**LISTED ENTRIES:**
- Opening Delimiter -
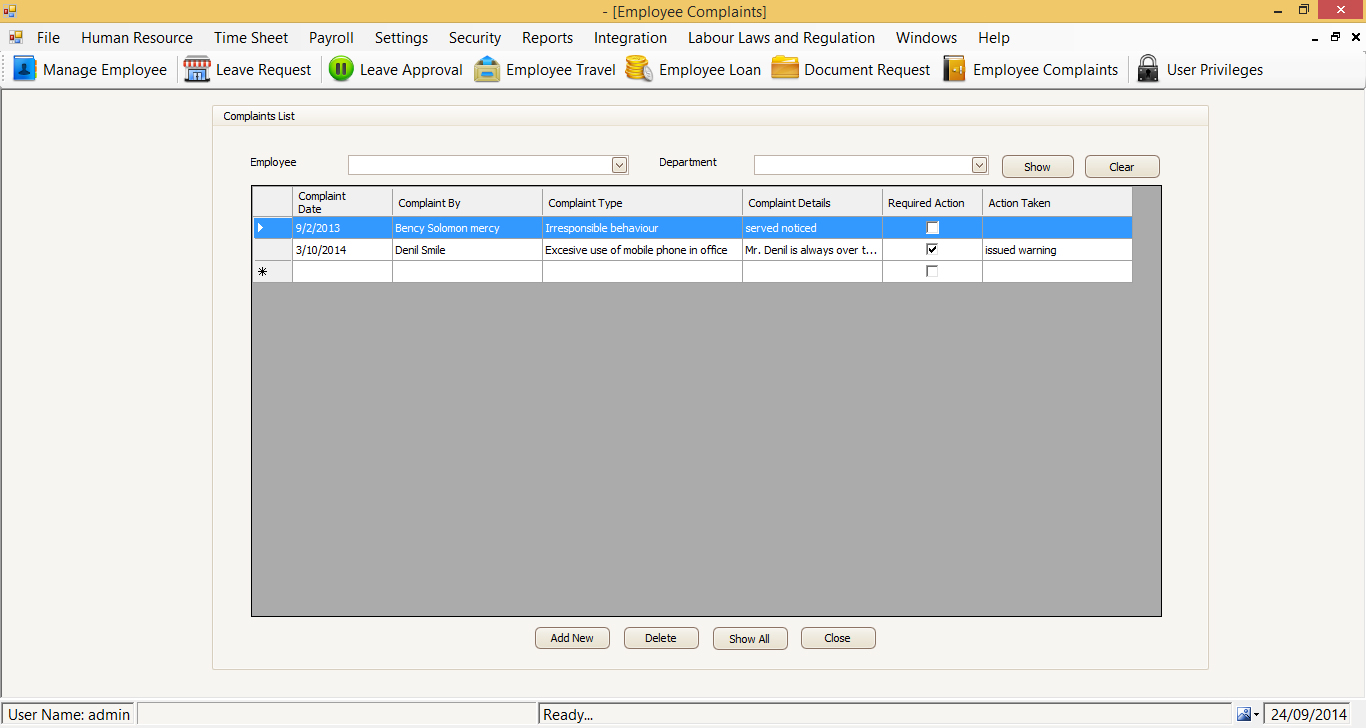Check Required Action for Bency Solomon mercy
The height and width of the screenshot is (728, 1366).
[x=932, y=228]
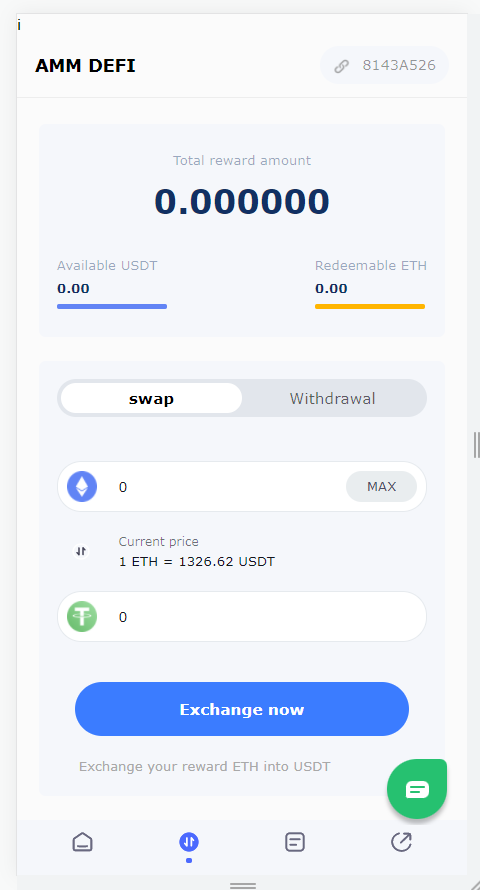Click the bottom panel drag handle

[243, 885]
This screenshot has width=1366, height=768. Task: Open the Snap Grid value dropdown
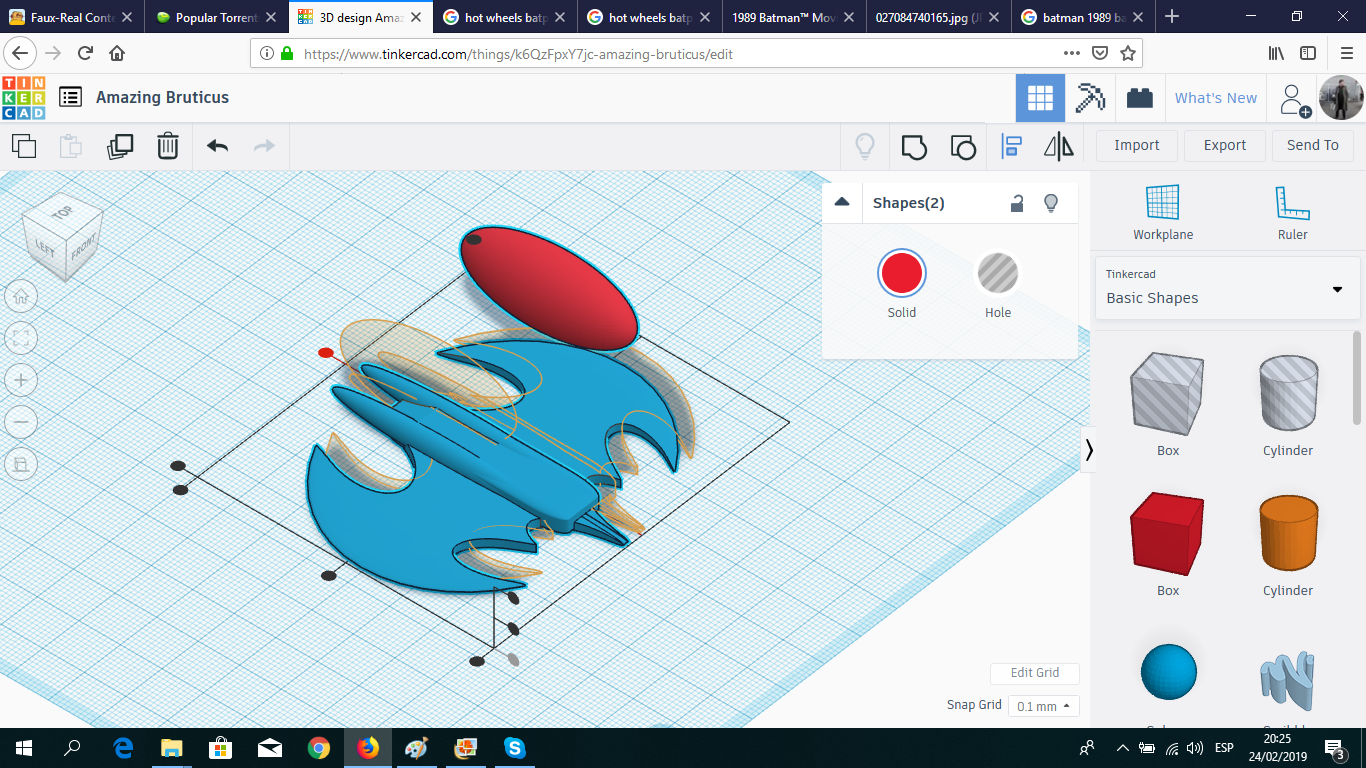1043,706
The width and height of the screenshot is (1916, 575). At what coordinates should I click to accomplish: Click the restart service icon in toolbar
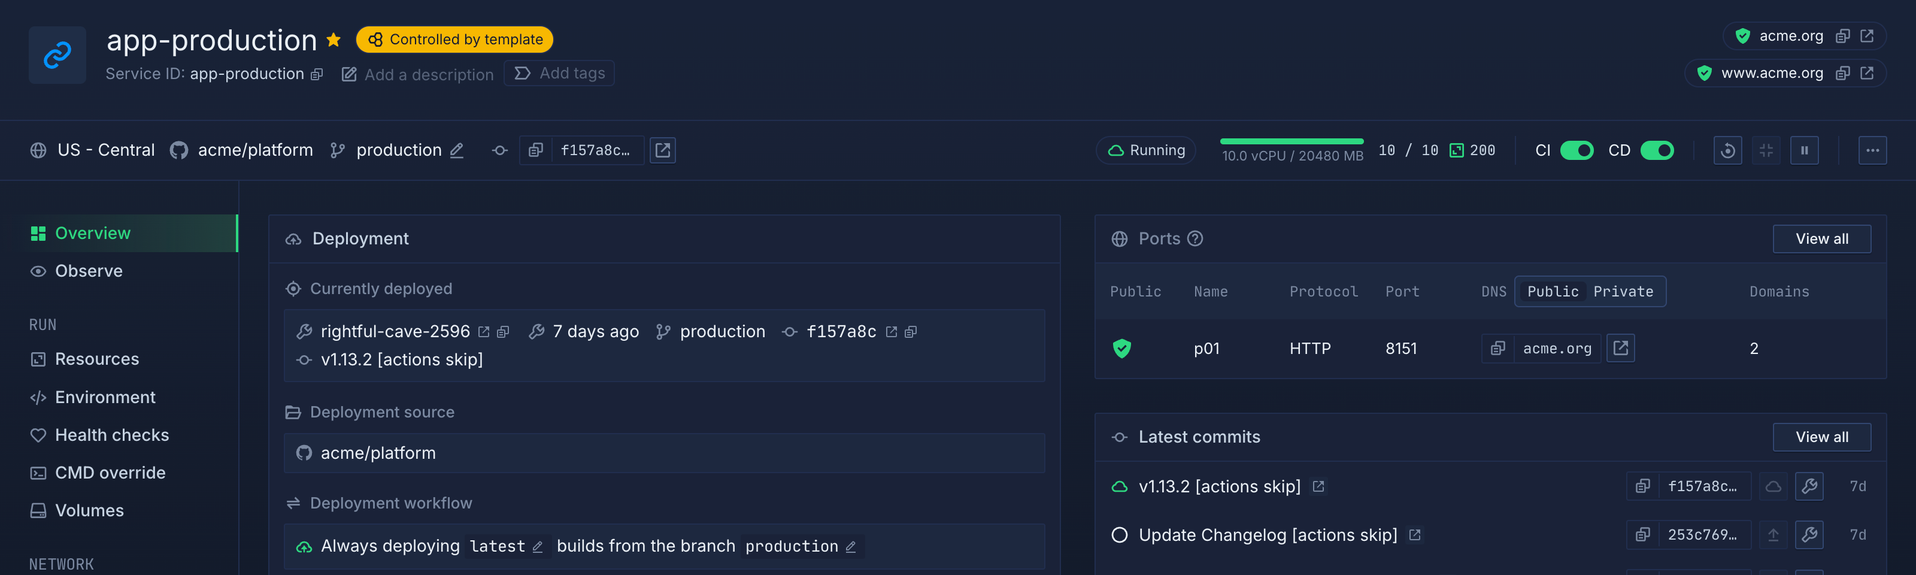tap(1727, 150)
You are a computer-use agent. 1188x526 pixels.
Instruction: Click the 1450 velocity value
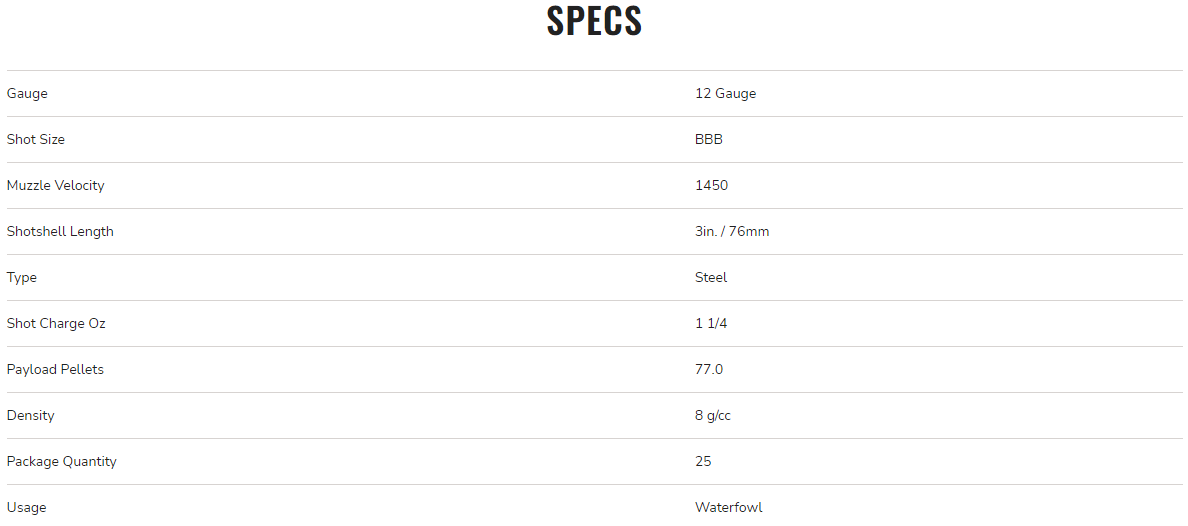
- Closing Delimiter -
**WHAT IS EXPECTED:** Leave the pictures out, and copy exactly each line from the one containing "This screenshot has" through the final line of the data.

**RESPONSE TO THE EXERCISE:**
This screenshot has width=1366, height=768. Task: Open the Snap Grid value dropdown
1043,706
The width and height of the screenshot is (1916, 575). At what coordinates should I click to accomplish: Click the restart service icon in toolbar
tap(1727, 150)
You are a computer-use agent. 1188x526 pixels.
Instruction: Click the 1450 velocity value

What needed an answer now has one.